--- Excerpt provided Enclosed Below ---
Machine learning model for sugarcane disease detection and classification to improve yield

Abstract

The imperative to sustain agricultural productivity amid escalating threats from plant diseases and nutrient deficiencies is critical for global food security, particularly in sugarcane-dependent regions where manual diagnostic methods are error-prone and inaccessible. This study bridges this gap by developing a deep learning model that automates the detection of six critical sugarcane stressors red rot, using computer vision. Leveraging a dataset of 12,300 images (balanced across healthy and diseased leaves), a convolutional neural network (CNN) was trained with hyperparameter optimization (Adam optimizer, learning rate = 0.001) and data augmentation techniques (rotation, flipping, normalization) to enhance robustness against field variability. The model achieved 85% overall accuracy on a holdout test set, with class-specific precision scores of 93.3% for red rot (distinct necrotic lesions), 93.8% for smut (whip-like fungal structures), and 85.7% for leaf scald, while nitrogen deficiency detection lagged at 16.7% accuracy due to symptom overlap with early-stage leaf scald chlorosis. Performance metrics, including 89.5% precision, 91% recall, and a weighted F1-score of 90.2%, were validated through a confusion matrix, revealing misclassification patterns and underscoring the need for complementary soil health data. Deployed on cloud-based infrastructure (Google Colab), the system processes images in 3 milliseconds per prediction, offering farmers in resource-limited regions a scalable, real-time diagnostic tool to mitigate yield losses by 20 to 30%. Challenges such as class imbalance (e.g., mosaic virus accuracy inflation from limited samples) and environmental variability were addressed through methodological rigor, including stratified sampling and augmented training. Future directions include expanding the model to analyze stems and roots, integrating IoT soil sensors, and optimizing edge deployment for offline use. By aligning with Sustainable Development Goal 2 (Zero Hunger), this research demonstrates how AI-driven innovations can democratize access to precision agriculture, empowering smallholder farmers to adopt proactive disease management strategies and enhance crop resilience in the face of climate and pathogen pressures.
--- End of Enclosed Excerpt provided ---
To do:
Translate this sentence from the sugarcane disease detection abstract into Spanish: "Deployed on cloud-based infrastructure (Google Colab), the system processes images in 3 milliseconds per prediction, offering farmers in resource-limited regions a scalable, real-time diagnostic tool to mitigate yield losses by 20 to 30%."
--- Record excerpts Enclosed Below ---
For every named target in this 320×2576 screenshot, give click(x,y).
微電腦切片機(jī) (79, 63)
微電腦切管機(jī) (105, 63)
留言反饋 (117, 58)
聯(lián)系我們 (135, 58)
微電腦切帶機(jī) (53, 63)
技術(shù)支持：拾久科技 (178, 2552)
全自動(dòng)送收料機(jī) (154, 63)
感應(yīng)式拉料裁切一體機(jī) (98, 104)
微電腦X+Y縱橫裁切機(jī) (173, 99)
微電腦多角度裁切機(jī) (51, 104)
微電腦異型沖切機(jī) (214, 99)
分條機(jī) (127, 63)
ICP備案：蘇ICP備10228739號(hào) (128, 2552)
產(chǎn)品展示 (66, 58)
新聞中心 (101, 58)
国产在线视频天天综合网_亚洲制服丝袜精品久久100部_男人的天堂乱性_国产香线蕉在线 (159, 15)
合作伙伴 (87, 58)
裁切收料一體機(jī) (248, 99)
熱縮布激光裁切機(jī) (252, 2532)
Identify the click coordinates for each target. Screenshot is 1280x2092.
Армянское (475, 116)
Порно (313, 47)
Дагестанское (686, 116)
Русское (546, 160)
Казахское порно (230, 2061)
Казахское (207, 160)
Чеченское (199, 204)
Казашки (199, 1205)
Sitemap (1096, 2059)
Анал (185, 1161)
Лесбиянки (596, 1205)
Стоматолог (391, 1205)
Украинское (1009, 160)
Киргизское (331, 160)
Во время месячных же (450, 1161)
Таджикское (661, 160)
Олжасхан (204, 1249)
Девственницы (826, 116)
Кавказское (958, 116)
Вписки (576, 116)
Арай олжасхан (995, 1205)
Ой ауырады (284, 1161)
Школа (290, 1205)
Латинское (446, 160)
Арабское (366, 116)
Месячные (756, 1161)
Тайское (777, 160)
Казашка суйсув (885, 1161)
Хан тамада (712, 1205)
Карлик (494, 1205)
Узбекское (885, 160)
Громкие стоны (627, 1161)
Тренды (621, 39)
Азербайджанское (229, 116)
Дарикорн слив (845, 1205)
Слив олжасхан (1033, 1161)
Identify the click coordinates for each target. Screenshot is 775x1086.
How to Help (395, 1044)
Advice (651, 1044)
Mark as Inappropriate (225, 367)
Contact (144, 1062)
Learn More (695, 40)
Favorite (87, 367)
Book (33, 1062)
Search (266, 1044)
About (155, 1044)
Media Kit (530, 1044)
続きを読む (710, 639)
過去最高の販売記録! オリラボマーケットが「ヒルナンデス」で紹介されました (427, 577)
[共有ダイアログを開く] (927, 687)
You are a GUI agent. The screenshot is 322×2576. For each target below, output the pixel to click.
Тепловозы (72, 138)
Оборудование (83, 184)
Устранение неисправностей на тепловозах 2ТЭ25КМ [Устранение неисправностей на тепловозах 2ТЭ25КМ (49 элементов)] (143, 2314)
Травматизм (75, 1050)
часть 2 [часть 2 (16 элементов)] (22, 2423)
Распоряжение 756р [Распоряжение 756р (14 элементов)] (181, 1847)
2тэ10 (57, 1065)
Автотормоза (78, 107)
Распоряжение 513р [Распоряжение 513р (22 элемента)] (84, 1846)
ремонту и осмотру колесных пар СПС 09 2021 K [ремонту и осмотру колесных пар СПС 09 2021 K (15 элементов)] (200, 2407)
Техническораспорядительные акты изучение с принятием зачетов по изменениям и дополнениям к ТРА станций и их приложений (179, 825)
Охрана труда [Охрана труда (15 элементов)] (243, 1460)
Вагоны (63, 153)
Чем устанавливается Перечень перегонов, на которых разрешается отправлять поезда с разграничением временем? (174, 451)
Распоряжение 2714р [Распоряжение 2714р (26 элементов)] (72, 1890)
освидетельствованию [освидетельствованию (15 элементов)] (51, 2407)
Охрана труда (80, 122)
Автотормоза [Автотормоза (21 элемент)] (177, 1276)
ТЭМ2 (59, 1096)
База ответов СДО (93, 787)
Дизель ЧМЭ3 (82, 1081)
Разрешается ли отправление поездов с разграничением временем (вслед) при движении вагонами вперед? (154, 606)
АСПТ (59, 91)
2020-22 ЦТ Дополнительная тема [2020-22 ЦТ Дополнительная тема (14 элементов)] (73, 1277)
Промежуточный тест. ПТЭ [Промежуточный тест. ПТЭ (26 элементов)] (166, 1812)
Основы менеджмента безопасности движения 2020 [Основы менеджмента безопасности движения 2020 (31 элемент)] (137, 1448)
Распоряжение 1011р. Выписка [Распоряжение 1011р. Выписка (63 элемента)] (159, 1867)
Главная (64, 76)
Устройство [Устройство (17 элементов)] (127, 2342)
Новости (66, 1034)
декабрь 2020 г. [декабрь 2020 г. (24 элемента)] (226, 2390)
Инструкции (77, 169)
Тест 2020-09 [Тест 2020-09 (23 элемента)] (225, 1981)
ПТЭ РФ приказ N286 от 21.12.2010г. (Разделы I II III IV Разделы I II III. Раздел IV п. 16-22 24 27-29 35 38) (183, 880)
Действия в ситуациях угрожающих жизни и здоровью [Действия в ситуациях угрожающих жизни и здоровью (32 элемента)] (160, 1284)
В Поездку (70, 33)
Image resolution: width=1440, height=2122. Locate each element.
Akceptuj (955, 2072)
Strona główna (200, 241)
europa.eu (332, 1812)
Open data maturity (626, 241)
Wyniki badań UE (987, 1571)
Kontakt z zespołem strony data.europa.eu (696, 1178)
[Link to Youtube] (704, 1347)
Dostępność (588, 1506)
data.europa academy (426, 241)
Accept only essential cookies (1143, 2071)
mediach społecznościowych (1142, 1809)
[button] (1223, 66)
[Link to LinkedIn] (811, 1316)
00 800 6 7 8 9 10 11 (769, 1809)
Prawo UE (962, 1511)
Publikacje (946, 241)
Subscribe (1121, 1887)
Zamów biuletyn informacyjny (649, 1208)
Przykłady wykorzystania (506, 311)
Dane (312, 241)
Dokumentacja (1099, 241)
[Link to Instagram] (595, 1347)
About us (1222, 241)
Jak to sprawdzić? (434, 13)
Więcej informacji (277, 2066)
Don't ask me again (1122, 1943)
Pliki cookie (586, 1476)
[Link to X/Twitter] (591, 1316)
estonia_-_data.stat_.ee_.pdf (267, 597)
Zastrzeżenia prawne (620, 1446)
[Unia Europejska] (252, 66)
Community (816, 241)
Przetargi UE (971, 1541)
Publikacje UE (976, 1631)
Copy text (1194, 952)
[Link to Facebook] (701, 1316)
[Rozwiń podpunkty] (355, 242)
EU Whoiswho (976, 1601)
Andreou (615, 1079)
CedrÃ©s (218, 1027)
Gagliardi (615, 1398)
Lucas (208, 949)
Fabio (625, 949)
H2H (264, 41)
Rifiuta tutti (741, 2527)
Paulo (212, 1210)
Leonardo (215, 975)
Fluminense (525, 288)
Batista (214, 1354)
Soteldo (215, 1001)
--- End of Enclosed Record excerpts ---
Answer to the exercise:
Implementado en una infraestructura basada en la nube (Google Colab), el sistema procesa imágenes en 3 milisegundos por predicción, lo que ofrece a los agricultores de regiones con recursos limitados una herramienta de diagnóstico escalable y en tiempo real para reducir las pérdidas de rendimiento entre un 20 y un 30 %.